_Entries provided_.

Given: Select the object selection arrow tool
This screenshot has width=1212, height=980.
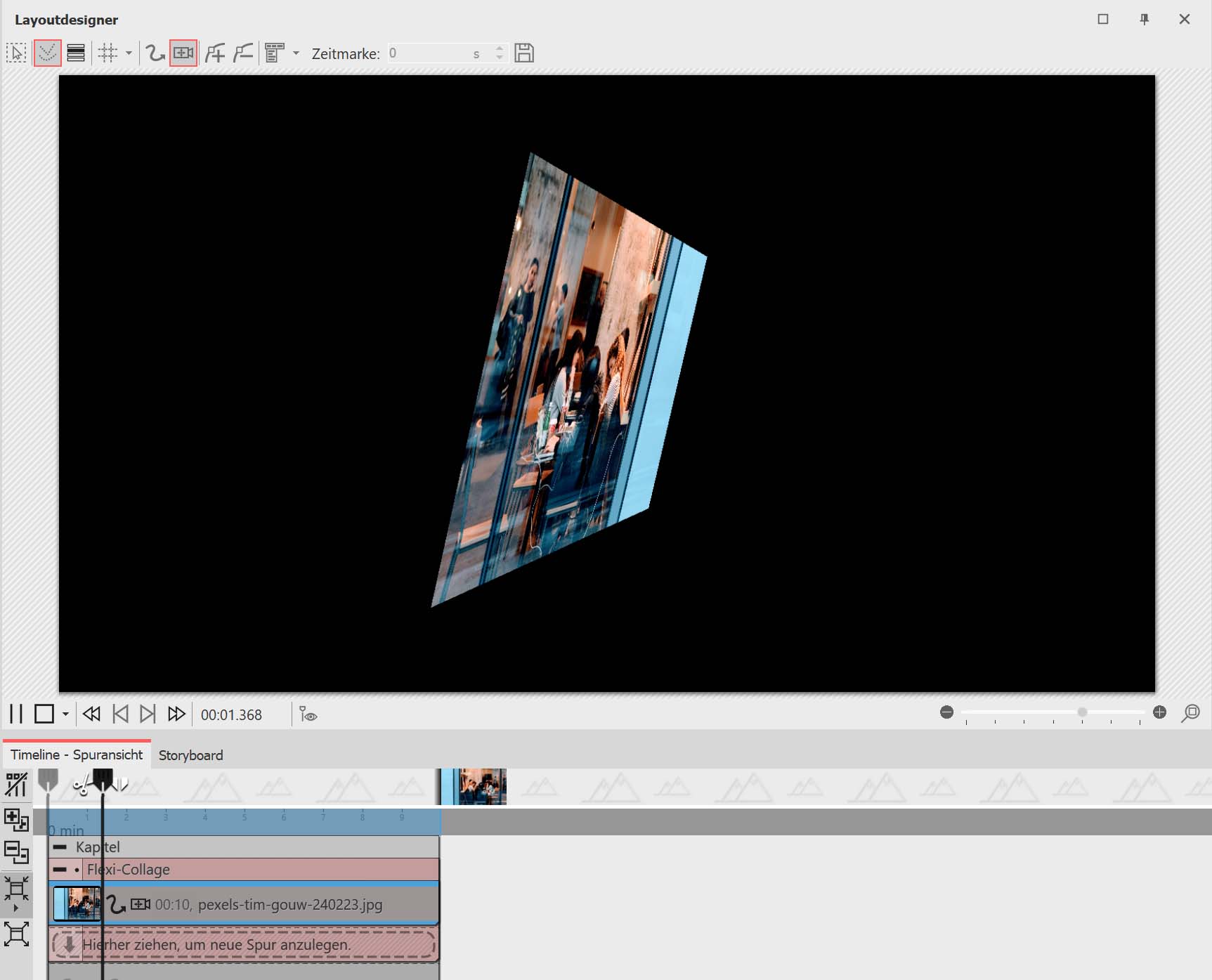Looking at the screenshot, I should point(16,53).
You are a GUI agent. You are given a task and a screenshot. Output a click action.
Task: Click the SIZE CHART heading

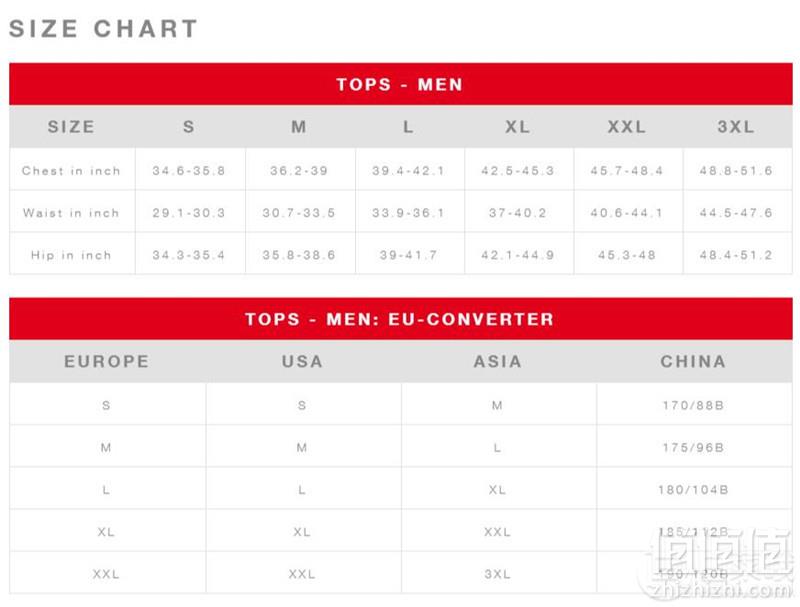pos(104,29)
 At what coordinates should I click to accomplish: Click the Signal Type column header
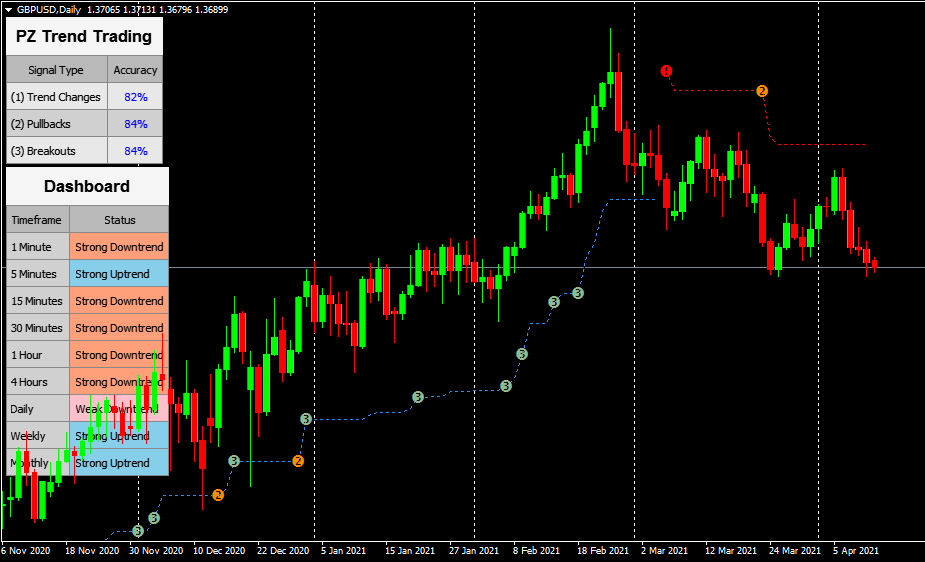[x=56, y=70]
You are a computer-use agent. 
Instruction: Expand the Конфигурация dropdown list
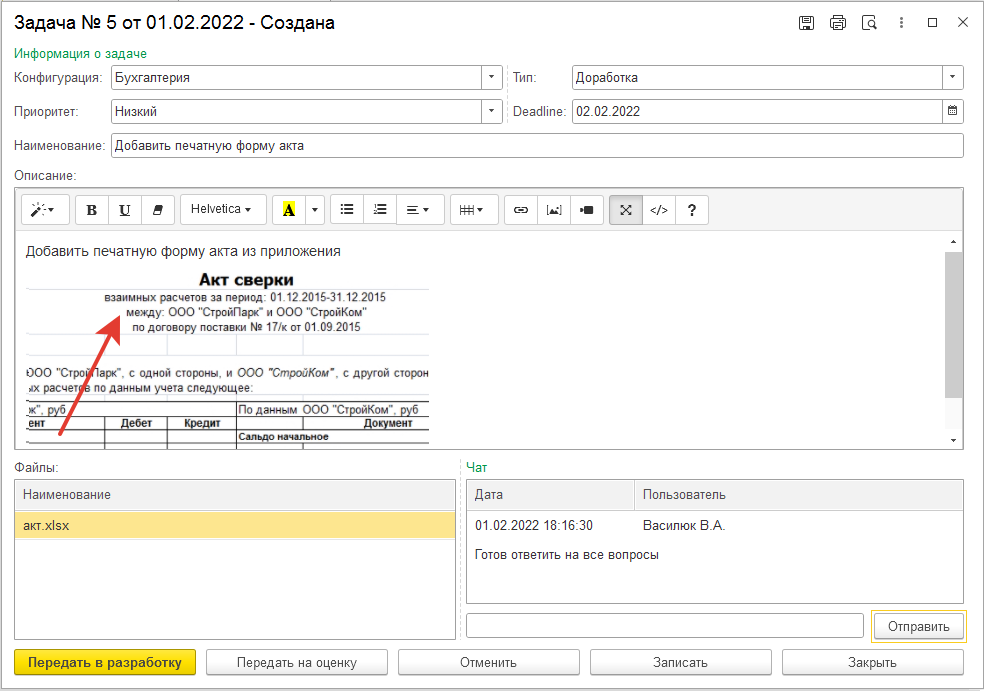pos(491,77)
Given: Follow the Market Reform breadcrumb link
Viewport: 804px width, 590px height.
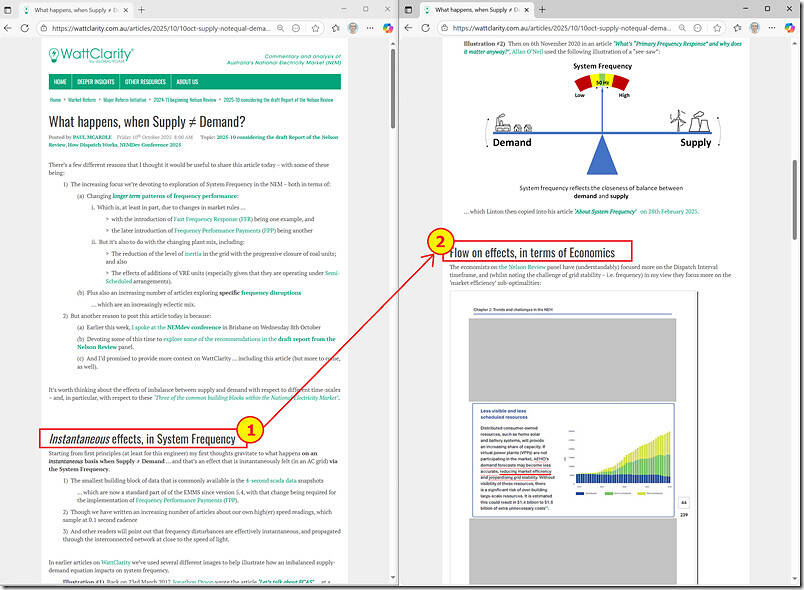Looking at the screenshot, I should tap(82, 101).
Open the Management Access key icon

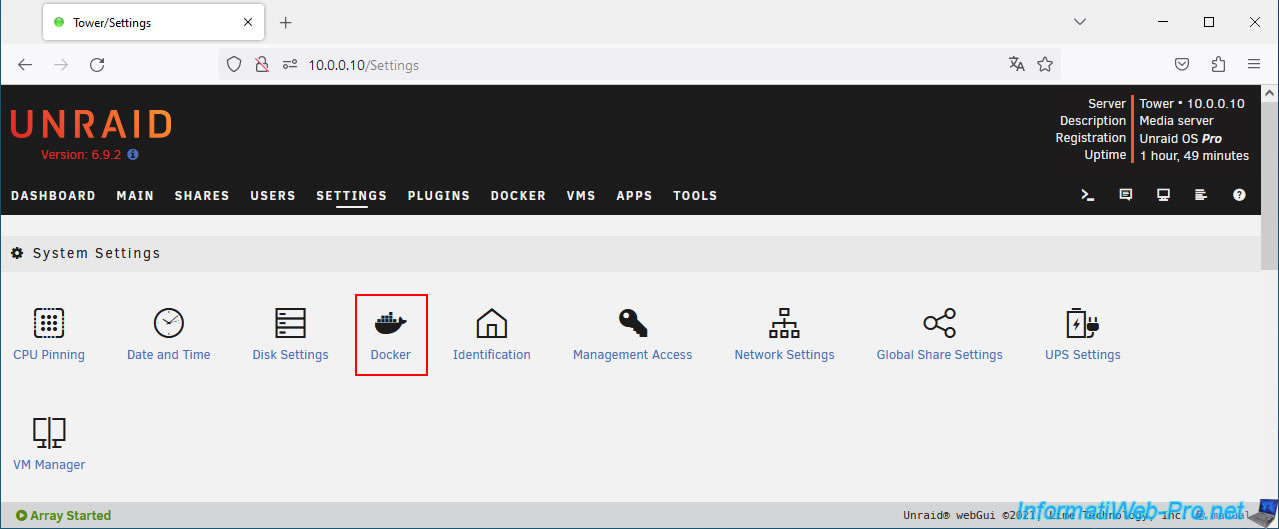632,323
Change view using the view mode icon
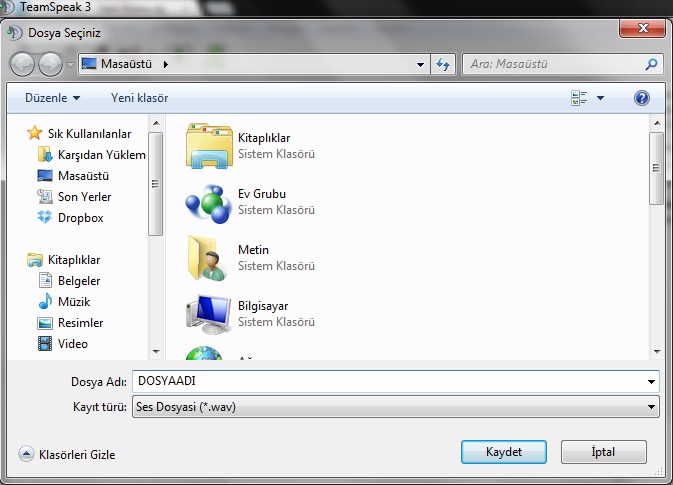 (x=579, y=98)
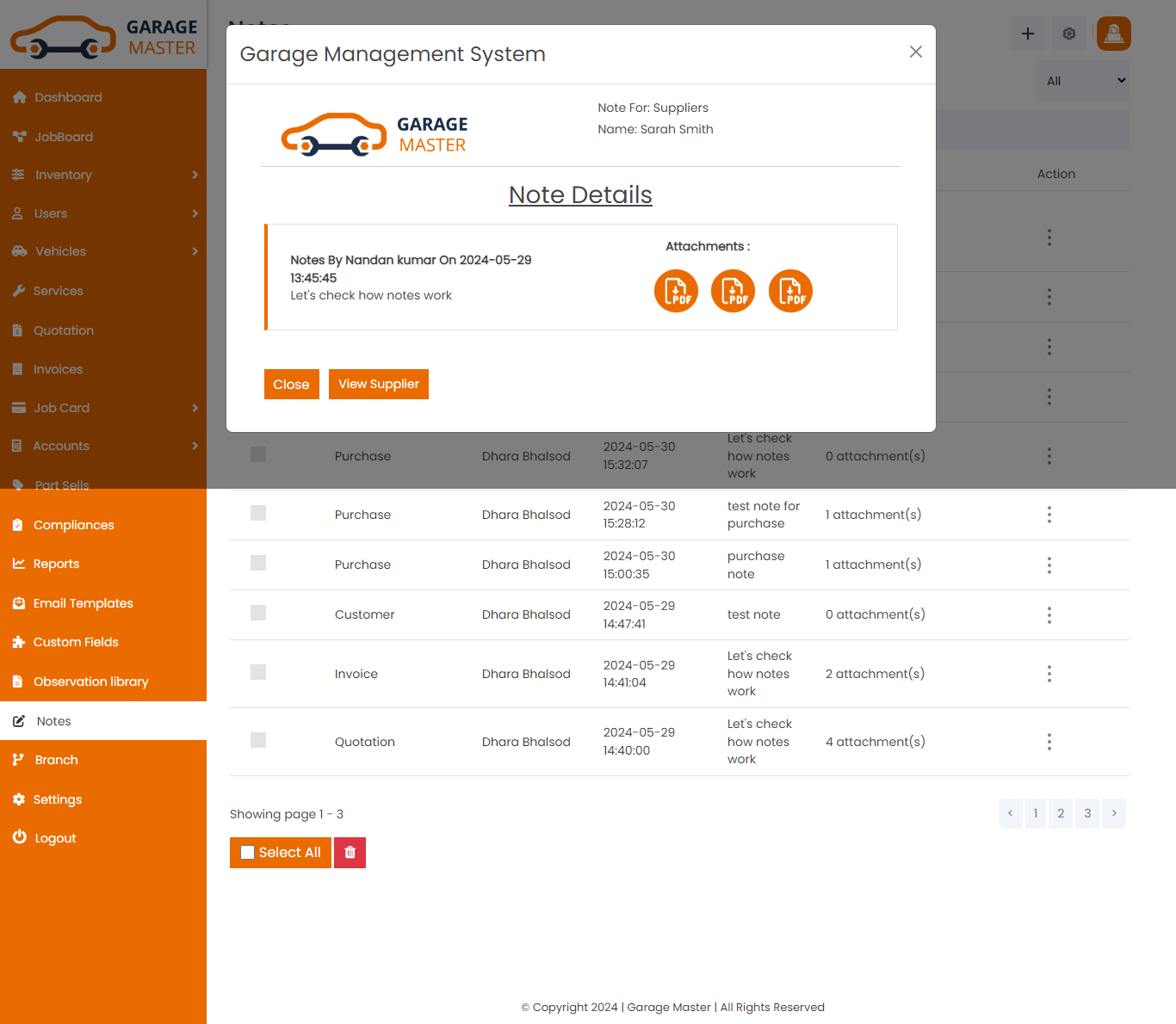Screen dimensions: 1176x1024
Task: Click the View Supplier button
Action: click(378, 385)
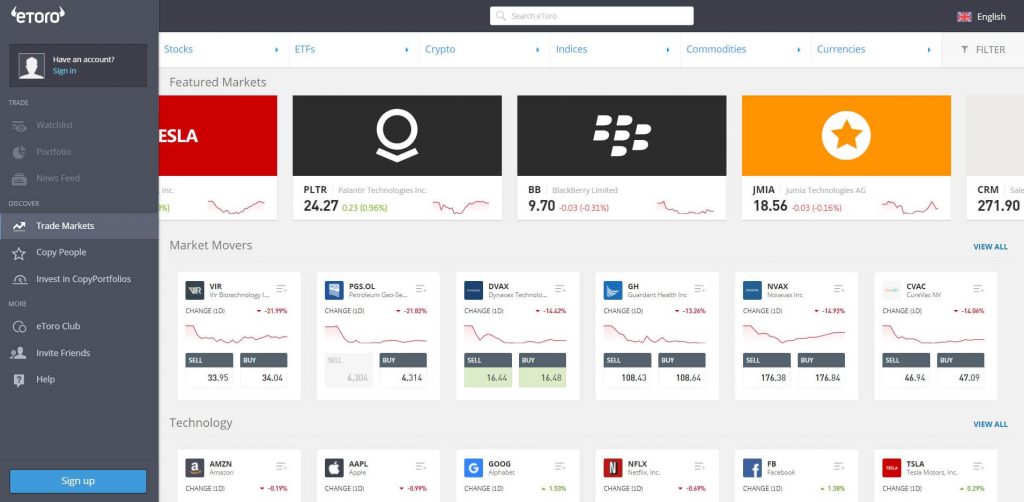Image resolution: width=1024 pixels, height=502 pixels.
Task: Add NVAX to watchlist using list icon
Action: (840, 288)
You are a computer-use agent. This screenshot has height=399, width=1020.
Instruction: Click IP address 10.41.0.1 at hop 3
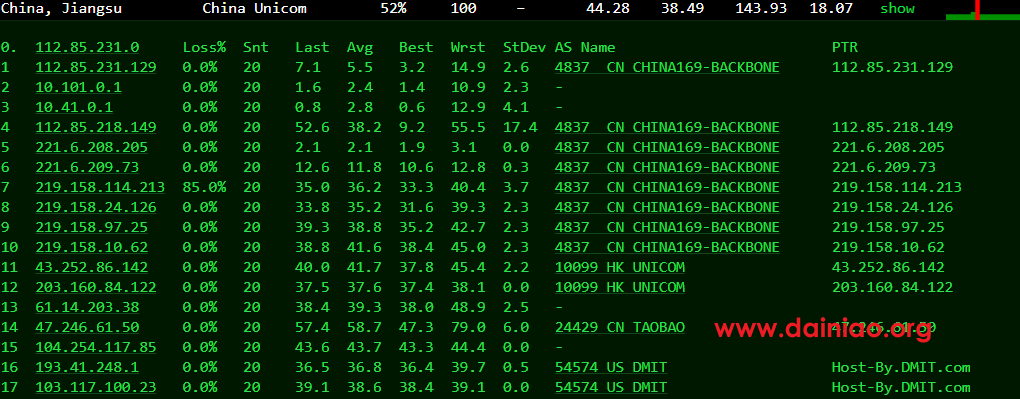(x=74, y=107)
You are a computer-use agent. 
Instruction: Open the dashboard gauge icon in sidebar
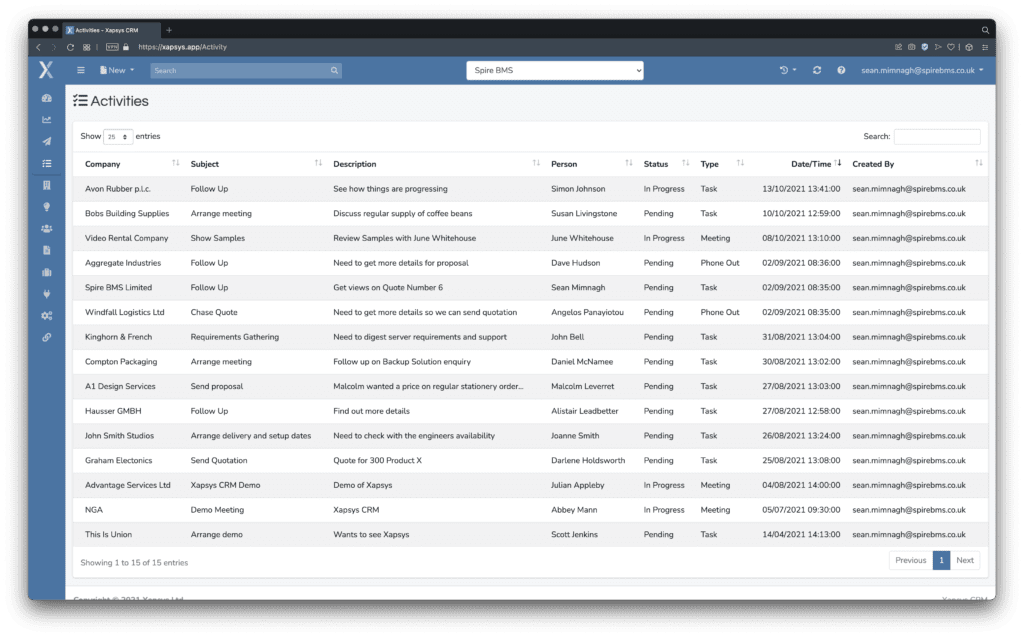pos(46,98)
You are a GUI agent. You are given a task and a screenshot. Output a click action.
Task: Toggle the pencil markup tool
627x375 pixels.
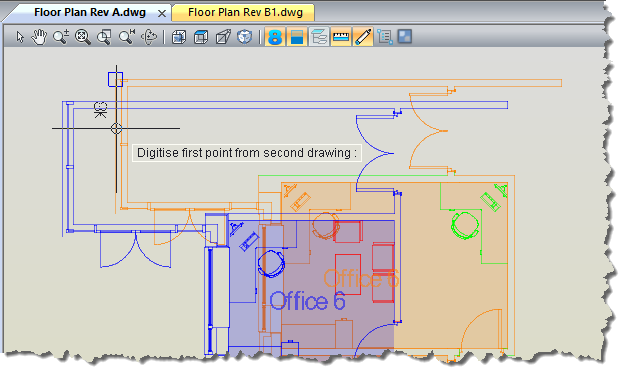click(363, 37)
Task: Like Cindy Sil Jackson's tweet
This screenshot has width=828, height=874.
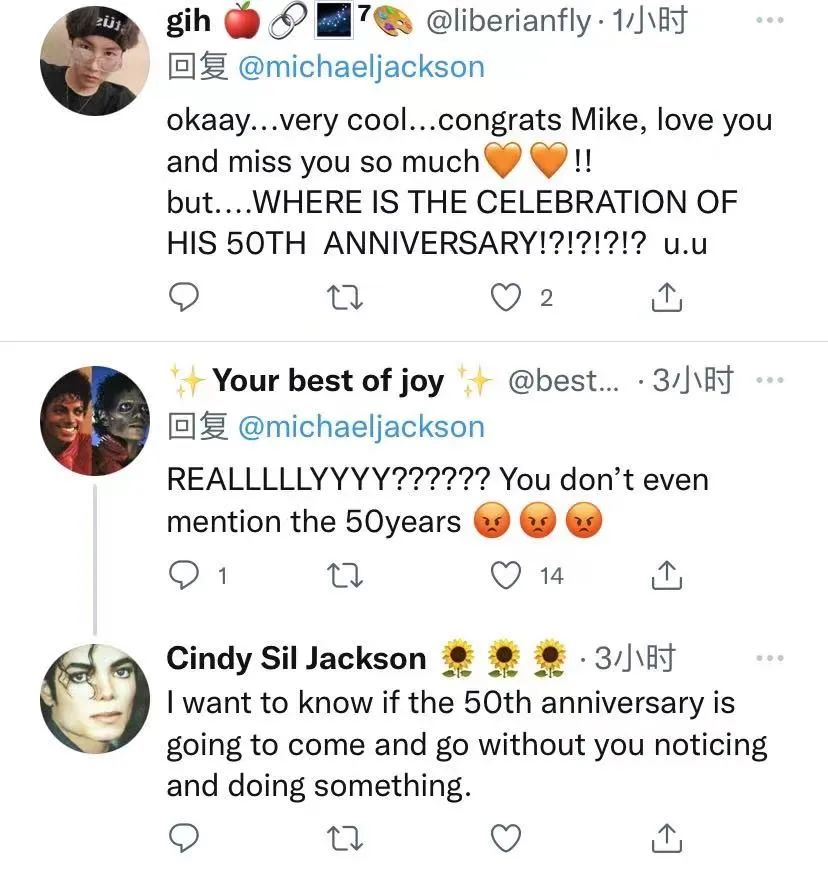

_Aim of the task_. The records above need to be copied exactly, with the pictures left out.

_Answer space_.
Given: Select the object selection arrow tool
This screenshot has width=1212, height=980.
Looking at the screenshot, I should point(16,53).
You are a GUI agent. You are given a task and a screenshot. Output a click action.
Task: Click the SIZE CHART heading

pos(104,29)
 At what coordinates should I click to accomplish: Click the Signal Type column header
[x=56, y=70]
You are a computer-use agent. 
Instruction: Expand the Конфигурация dropdown list
pos(491,77)
Given: Follow the Market Reform breadcrumb link
Viewport: 804px width, 590px height.
Looking at the screenshot, I should tap(82, 101).
Open the Management Access key icon

632,323
Change view using the view mode icon
 (x=579, y=98)
Screen dimensions: 1176x1024
Task: Click the View Supplier button
Action: click(378, 385)
Image resolution: width=1024 pixels, height=502 pixels.
Task: Add NVAX to watchlist using list icon
Action: (840, 288)
You are a computer-use agent. This screenshot has height=399, width=1020.
Instruction: Click IP address 10.41.0.1 at hop 3
(x=74, y=107)
You are a computer-use agent. 
Instruction: Open the dashboard gauge icon in sidebar
pos(46,98)
You are a GUI agent. You are given a task and a screenshot. Output a click action.
Task: Toggle the pencil markup tool
627x375 pixels.
click(363, 37)
Task: Like Cindy Sil Jackson's tweet
This screenshot has width=828, height=874.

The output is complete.